I replaced the battery, which had not leaked, and the “magic smoke” RIFA capacitors in the PSU, but found it to be in great condition otherwise, so didn’t perform a full re-capping. Save for the monitor, and metal shielding in the case, disassembly was a piece of cake, and everything brightened up nicely in liquid peroxide and hot water in the sun. Only the power button and adjustment dials on the monitor could not be removed, so retained a yellow look. Once it was serviced, it was time to try out some of those upgrades.

I purchased a 4MB RAM card from Garrett’s Workshop — happy to support another Ohio hobbyist, and a Drive/Turbo CF storage adapter from ReActiveMicro as an internal hard drive. I loaded it up with the fan-made GSOS 6.04 and a bunch of hard drive compatible (or modded-to-be-compatible) apps and games. For compatibility, I found a killer floppy that loads a lightweight GSOS 6.01 onto a RAM Disk and reboots from it.

Probably the most fun was networking the IIGS. I have an AppleTalk/LocalTalk ring around the basement that’s bridged to Ethernet by a Performa. I was able to mount network shares, including one on a Raspberry Pi, network boot, and connect to (but never successfully print to) a LaserWriter-compatible Brother printer.

After two tries, I found a working external floppy on eBay for under $100, and cleaned the heads. The remaining original parts were about $135, and upgrades were another $130, making this an expensive project — but one of my favorites. Break-even calculation is pending, since I traded the complete system to another collector for at Atari Mega ST that needs some love.

You can see a video of this unit in action here.

Apple IIc

The Apple IIc (stylized as //c) was an early attempt at a portable Apple II computer, and actually overlaps the Macintosh, as both were launched in 1984. An incredibly concise design, accessories from first or third parties provided battery power and portable LCD displays, so you could carry the whole thing with you. The IIc is compatible with the huge library of Apple II software, but had a port for a Mac-like mouse.

This is a really elegant machine and had a bit of nostalgia for me. In 1994, my dad was an 8th grade teacher at a missionary school in Germany where we lived for a year, and his classroom had a IIc. It was my first experience with a non-Macintosh Apple computer, and I found it fascinating. I got this unit in exchange for an original Mac I restored as a commission, complete with the cute monochrome green display. It was missing the power supply, and was heavily yellowed, but in functional condition.

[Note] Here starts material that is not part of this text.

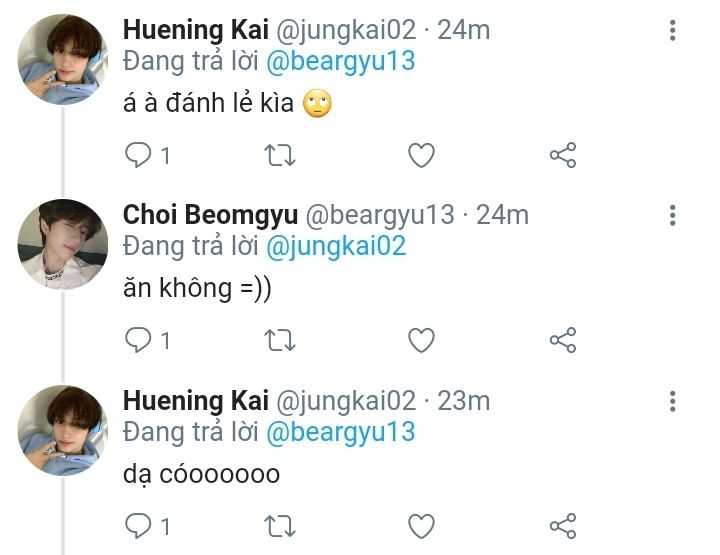Open Huening Kai's avatar on the first tweet
Screen dimensions: 720x555
(63, 59)
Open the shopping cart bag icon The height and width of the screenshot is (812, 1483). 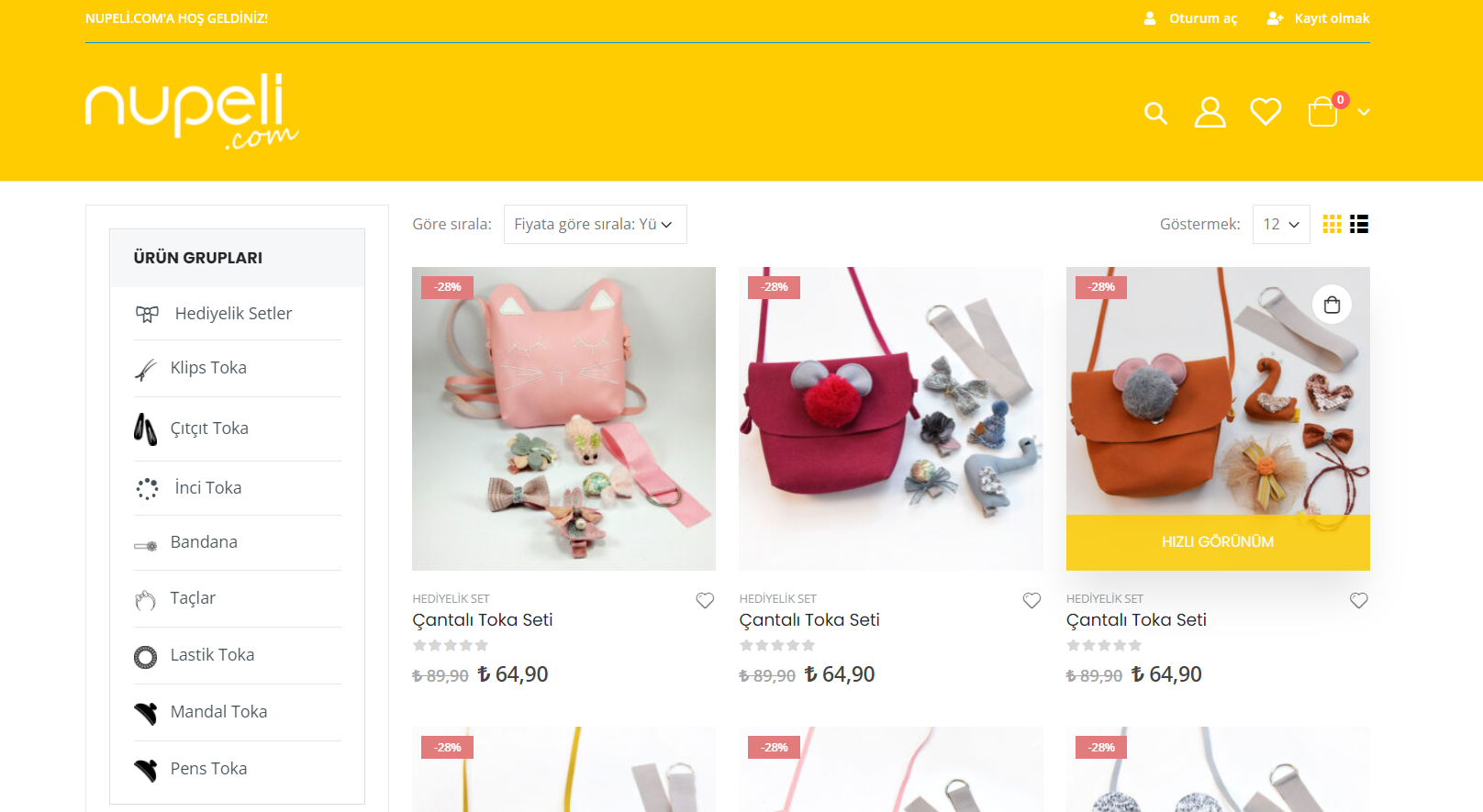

I re-capped the motherboard, and found a compatible laptop adapter from an Apple enthusiast on eBay for $20. While disassembling the main unit for cleaning and retro-brighting, I broke a key cap at the stem on the “7” key. This proved to be a disaster — I tried plastic cement, but it ended up jammed in the switch. I searched for months to find a replacement, learning that two different style switches were used in the IIc, depending on when it was built. Finally I found Apple Rescue of Denver who supplied the necessary replacement parts at a not-unreasonable price. De-soldering the old switch and replacing it and the key cap took only a few minutes, leaving the unit complete again. Retro-brighting in a tub of 40v liquid peroxide and hot water left in the sun quickly restored the original color to a crisp “Snow White“.

As part of the trade, I got the official Apple II mouse (only cosmetically different from the Mac mouse I traded). Minor internal adjustments were made to the display, fixing the geometry and brightness, but I did not attempt to change more than a couple capacitors, as the internal design of the CRT was quite tightly packed. I cleaned the heads on the old 5.25″ floppy drive, and added a BMOW A/B Switch to allow the machine to boot from an external drive such as the FloppyEmu. The kids and I played a few hours of Oregon Trail, Carmen San Diego and Moon Patrol, before I listed the completed system for sale. I found a couple boot disks and a relevant manual, and sold the whole thing to an eBay buyer who didn’t respond to any communication, despite getting an amazing deal: $160 plus $40 shipping — which likely got me within a stones-throw of breaking-even on the project.

A video of this unit can be seen here. I remain quite enamored with the svelt little IIc, and have since replaced it with a IIc+ that refined the design.